Does $p(X_3 \mid X_1=x_1)$ have a closed from solution? Perhaps, $\mathrm{Laplace}(X3\,;~x_1, 2b)$?
Update:
I did the following experiment:
Chose $X_1 = 5$, got 100,000 samples from $p(X_2|X_1 = 5, b = 1)$ with Laplace distribution, got one sample from $p(X_3|X_2, b = 1)$ for all 100,000 values of $X_2$ and plotted the histograms. I also fitted a Laplace distribution to $p(X_3|X_1)$ where $b \approx 1.5$.
It seems that although Laplace is a good fit for the tails of the data, it doesn't fit the data well around zero. Maybe suggesting that the nested Laplace distribution is not Laplace?

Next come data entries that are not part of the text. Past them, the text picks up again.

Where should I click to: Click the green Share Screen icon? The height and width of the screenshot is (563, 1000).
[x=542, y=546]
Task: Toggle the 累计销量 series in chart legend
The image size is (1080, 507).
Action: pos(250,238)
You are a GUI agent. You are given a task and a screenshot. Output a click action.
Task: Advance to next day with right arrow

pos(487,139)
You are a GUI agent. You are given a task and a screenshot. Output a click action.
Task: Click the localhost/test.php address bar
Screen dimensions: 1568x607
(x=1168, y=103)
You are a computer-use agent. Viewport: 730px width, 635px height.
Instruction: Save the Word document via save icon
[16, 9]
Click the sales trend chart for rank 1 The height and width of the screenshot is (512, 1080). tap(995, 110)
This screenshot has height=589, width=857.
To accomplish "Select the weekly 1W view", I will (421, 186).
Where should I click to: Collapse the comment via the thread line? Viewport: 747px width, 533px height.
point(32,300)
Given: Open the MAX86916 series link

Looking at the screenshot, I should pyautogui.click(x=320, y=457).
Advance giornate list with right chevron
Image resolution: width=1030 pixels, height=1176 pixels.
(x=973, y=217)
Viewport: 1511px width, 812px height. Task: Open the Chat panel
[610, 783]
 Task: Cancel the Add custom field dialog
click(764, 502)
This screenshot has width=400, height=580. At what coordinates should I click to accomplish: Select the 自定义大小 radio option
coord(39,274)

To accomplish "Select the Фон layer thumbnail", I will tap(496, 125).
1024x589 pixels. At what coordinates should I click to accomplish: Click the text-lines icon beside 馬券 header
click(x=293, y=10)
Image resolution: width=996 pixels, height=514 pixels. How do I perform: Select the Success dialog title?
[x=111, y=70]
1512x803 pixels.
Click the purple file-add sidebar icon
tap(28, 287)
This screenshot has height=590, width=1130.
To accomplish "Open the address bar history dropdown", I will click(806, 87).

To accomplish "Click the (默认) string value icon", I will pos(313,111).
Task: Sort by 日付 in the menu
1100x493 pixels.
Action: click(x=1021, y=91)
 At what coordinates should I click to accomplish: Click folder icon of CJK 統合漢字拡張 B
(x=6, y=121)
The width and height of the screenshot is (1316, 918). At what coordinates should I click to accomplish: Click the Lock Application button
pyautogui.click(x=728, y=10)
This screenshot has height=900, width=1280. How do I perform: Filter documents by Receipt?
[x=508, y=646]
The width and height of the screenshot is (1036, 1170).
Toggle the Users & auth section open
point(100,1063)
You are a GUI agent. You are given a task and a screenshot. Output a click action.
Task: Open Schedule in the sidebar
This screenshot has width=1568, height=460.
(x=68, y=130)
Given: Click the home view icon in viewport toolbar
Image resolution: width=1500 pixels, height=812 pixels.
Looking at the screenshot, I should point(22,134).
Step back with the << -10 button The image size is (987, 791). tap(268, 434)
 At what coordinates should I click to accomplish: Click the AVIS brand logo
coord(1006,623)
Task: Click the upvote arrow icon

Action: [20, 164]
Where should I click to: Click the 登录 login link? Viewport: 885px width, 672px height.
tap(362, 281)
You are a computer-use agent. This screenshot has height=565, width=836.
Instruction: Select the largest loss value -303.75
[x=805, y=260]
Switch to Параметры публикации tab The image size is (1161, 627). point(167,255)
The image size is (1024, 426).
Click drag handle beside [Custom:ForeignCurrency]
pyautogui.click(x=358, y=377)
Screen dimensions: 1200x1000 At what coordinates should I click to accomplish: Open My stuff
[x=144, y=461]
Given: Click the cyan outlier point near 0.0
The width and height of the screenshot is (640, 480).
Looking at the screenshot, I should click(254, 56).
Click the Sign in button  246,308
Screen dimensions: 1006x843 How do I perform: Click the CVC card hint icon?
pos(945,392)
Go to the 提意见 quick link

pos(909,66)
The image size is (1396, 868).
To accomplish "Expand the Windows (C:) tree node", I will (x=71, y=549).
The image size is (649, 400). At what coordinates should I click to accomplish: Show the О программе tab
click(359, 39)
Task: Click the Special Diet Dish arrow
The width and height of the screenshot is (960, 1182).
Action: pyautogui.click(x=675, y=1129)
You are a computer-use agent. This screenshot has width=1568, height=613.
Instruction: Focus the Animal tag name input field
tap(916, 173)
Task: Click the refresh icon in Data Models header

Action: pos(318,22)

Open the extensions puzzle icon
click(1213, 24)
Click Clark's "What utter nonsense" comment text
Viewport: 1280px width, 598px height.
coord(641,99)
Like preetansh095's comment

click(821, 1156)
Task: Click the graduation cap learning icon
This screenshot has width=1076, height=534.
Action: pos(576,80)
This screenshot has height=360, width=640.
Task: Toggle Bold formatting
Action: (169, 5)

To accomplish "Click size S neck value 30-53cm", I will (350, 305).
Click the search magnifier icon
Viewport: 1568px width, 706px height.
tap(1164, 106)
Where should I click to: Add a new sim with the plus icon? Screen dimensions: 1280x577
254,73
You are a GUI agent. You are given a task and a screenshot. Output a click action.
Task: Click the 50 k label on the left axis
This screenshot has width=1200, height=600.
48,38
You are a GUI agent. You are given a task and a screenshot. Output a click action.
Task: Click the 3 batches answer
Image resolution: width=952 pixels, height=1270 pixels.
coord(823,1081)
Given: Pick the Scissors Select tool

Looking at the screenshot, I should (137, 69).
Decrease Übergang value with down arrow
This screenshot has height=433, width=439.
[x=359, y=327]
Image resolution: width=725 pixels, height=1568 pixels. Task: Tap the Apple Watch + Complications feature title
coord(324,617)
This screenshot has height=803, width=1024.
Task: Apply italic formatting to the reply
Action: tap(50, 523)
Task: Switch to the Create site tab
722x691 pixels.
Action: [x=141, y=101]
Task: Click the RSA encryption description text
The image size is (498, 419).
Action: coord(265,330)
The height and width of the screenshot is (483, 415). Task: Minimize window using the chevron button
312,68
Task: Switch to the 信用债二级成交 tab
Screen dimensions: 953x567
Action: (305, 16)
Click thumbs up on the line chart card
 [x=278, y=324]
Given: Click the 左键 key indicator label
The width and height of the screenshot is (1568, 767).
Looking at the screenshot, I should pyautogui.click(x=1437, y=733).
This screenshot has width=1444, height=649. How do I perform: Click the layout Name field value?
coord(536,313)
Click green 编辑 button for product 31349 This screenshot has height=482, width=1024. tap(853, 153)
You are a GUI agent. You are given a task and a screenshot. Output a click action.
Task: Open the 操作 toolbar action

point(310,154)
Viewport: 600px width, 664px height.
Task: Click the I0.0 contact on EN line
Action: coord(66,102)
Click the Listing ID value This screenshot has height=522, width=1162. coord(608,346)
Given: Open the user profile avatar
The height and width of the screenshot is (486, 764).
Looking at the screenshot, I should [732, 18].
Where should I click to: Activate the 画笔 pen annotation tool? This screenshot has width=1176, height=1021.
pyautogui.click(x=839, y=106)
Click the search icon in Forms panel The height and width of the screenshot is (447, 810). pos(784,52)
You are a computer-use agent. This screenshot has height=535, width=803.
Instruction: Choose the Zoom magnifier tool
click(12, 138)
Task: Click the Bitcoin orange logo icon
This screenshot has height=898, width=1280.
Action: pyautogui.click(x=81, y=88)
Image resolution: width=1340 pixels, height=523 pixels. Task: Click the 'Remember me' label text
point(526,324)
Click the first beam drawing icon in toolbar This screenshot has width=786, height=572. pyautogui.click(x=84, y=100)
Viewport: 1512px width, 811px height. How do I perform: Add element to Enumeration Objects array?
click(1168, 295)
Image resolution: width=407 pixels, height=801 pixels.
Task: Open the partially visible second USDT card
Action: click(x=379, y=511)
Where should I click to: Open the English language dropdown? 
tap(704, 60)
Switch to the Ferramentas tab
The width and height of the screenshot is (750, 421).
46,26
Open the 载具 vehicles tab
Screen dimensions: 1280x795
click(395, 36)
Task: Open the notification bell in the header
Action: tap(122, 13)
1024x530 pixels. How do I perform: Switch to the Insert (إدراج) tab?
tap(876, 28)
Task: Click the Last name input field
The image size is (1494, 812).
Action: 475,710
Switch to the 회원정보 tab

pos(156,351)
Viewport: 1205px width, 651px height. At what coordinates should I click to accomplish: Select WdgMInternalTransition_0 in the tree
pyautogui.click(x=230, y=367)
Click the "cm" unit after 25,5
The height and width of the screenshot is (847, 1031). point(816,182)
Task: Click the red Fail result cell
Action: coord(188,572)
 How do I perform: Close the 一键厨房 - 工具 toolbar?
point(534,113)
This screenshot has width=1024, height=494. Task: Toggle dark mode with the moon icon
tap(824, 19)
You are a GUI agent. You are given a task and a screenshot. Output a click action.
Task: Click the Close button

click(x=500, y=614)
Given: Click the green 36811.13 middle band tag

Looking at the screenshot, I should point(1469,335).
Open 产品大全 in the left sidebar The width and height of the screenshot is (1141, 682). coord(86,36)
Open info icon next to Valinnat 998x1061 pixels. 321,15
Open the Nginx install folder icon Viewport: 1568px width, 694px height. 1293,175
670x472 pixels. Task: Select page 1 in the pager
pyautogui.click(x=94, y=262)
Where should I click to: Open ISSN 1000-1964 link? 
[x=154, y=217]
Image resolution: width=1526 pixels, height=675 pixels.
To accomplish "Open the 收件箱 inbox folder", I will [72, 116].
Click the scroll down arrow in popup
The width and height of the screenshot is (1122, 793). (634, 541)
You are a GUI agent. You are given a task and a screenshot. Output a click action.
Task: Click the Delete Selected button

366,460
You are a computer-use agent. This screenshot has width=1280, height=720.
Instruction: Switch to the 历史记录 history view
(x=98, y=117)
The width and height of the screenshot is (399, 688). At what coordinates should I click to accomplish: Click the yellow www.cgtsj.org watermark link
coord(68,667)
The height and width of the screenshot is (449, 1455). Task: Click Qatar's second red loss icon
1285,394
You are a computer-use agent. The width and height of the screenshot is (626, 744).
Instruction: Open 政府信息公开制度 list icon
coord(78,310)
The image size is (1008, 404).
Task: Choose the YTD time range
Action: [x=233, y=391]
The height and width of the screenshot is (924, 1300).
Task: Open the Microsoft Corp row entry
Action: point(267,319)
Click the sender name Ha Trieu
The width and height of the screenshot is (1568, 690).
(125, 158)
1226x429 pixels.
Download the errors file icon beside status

$$\begin{align*} f_{X_3 \mid X_1}(x_3 \mid x_1) &= \int_{x_2=-\infty}^\infty f_{X_3 \mid X_2}(x_3 \mid x_2) f_{X_2 \mid X_1}(x_2 \mid x_1) \, dx_2 \\ &= \frac{1}{4b^2} \int_{x_2 = -\infty}^\infty e^{-|x_3 - x_2|/b} e^{-|x_2 - x_1|/b} \, dx_2 \\ &= \frac{1}{4b^2} \int_{x_2 = -\infty}^\infty e^{-(|x_3 - x_2|+|x_2 - x_1|)/b} \, dx_2. \end{align*}$$ At this point, it becomes clear that the integration will depend on whether $x_3 > x_1$ or $x_3 < x_1$. Without loss of generality, suppose the former. Then note $$|x_3 - x_2| + |x_2 - x_1| = \begin{cases} x_1 + x_3 - 2x_2, & x_2 \in (-\infty, x_1) \\ x_3 - x_1, & x_2 \in [x_1, x_3] \\ 2x_2 - x_1 - x_3, & x_2 \in (x_3, \infty). \end{cases}$$ So when $x_3 > x_1$, $$\begin{align*} f_{X_3 \mid X_1}(x_3 \mid x_1) &= \frac{1}{4b^2} \left( \int_{x_2 = -\infty}^{x_1} \!\!\!\! e^{-(x_1 + x_3)/b} e^{2x_2/b} \, dx_2 + \int_{x_2 = x_1}^{x_3} \!\!\!\! e^{(x_1 - x_3)/b} \, dx_2 + \int_{x_2 = x_3}^\infty \!\!\!\! e^{(x_1 + x_3)/b} e^{-2x_2/b} \, dx_2 \right) \\ &= \frac{1}{4b^2} \left( \frac{b}{2}e^{-(x_1 + x_3)/b} e^{2x_1/b} + (x_3 - x_1) e^{(x_1 - x_3)/b} + \frac{b}{2} e^{(x_1 + x_3)/b} e^{-2x_3/b} \right) \\ &= \frac{1}{8b} \left( e^{-(x_3 - x_1)/b} + \frac{2}{b} (x_3 - x_1)e^{-(x_3 - x_1)/b} + e^{-(x_3 - x_1)/b} \right) \\ &= \frac{1}{4b} \left( 1 + \frac{x_3 - x_1}{b} \right)e^{-(x_3 - x_1)/b}. \end{align*}$$ When $x_3 < x_1$, then the roles of $x_1$ and $x_3$ are switched, thus we can write the full conditional density as $$f_{X_3 \mid X_1}(x_3 \mid x_1) = \frac{1}{4b} \left( 1 + \frac{|x_3 - x_1|}{b}\right) e^{-|x_3 - x_1|/b}, \quad x_3 \in (-\infty, \infty).$$ Clearly this is not Laplace but it is in a sense analogous to how a gamma distribution is a generalization of the exponential distribution. With this expression, I think now you should be able to use simulation to confirm it is correct.